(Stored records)
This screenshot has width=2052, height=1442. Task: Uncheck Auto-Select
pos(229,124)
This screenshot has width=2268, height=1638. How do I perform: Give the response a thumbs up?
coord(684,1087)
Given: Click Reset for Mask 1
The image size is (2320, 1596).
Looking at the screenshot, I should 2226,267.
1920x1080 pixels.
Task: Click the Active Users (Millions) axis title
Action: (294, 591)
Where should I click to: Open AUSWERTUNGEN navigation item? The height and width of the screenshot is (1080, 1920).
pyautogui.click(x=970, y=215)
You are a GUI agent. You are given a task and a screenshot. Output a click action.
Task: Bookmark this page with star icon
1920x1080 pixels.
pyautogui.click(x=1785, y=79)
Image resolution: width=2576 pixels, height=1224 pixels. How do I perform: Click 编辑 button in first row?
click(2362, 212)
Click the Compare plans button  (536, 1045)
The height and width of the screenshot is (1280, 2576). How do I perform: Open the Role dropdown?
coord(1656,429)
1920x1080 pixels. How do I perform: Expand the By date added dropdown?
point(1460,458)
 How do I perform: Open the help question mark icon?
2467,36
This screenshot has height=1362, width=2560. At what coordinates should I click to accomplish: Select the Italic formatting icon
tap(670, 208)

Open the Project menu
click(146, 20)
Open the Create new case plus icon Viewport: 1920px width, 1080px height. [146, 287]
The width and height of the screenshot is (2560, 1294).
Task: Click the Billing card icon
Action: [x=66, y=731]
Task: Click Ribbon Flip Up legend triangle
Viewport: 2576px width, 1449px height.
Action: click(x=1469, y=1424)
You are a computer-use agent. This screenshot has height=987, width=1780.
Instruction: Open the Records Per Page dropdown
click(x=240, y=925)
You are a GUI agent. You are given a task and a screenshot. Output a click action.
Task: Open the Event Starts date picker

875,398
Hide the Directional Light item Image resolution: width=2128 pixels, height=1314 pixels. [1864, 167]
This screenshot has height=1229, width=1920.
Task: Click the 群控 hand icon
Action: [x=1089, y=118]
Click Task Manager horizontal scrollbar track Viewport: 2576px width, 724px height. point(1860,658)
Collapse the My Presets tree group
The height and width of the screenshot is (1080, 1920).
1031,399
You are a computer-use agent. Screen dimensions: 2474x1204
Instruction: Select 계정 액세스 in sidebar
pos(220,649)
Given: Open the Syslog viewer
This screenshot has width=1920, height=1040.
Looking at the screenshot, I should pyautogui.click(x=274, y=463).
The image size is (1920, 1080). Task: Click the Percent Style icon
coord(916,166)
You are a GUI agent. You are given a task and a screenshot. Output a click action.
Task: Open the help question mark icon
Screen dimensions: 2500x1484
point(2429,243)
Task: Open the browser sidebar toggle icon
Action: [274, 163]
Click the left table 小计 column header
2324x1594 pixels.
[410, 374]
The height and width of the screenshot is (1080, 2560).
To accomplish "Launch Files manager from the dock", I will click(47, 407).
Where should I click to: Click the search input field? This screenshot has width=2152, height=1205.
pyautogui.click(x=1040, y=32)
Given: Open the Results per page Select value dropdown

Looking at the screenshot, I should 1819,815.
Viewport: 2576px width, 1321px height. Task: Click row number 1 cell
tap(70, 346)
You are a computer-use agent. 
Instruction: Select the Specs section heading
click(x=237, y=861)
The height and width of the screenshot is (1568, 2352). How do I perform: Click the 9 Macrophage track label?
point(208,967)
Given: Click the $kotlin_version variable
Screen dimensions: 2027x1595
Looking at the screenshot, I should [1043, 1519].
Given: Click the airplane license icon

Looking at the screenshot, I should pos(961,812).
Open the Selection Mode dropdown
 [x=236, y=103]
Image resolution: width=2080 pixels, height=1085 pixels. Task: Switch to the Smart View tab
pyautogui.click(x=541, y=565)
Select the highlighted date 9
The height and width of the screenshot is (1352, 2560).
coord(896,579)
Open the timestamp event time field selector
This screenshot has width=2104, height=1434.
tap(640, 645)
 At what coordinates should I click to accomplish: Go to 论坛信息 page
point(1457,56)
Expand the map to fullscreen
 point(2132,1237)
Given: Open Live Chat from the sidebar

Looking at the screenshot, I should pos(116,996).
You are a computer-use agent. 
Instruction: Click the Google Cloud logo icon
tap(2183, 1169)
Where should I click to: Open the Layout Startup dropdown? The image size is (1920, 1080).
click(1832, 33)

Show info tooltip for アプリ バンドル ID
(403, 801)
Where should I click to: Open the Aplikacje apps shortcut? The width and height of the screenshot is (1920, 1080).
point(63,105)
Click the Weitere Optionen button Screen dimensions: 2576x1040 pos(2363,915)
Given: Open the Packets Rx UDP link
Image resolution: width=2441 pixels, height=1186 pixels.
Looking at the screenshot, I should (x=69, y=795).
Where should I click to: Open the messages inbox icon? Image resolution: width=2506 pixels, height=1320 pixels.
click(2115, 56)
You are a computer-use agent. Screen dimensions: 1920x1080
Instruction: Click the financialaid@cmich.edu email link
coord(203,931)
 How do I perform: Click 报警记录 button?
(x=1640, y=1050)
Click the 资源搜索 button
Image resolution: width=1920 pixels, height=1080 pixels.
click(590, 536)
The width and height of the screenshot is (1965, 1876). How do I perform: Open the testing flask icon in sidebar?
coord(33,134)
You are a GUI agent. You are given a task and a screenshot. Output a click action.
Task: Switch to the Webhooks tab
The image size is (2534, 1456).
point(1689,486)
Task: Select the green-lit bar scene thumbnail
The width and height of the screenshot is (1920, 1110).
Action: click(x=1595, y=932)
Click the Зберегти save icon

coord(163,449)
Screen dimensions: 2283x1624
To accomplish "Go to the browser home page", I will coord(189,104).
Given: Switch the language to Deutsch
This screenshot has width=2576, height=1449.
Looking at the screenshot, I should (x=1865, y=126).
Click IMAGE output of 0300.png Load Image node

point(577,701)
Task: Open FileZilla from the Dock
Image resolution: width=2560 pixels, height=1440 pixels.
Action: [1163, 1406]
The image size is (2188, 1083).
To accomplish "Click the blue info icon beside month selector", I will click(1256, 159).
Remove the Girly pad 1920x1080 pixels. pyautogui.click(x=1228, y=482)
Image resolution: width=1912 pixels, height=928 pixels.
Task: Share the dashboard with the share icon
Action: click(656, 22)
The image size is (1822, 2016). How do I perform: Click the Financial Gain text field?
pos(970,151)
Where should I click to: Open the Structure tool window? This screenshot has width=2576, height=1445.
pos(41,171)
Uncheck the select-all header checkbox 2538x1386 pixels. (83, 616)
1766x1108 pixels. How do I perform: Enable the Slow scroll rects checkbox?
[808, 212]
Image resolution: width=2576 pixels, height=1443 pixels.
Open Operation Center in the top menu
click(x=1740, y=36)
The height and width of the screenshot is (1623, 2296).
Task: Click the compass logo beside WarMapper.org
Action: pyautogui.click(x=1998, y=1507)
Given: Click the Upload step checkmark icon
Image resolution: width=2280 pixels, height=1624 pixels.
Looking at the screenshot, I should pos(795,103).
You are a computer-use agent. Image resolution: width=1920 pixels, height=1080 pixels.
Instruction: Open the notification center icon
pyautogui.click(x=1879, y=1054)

[YOUR TASK]
Say how many lines of the data hold the string "selector". Reply with the number alone.

[COMPLETED TASK]
2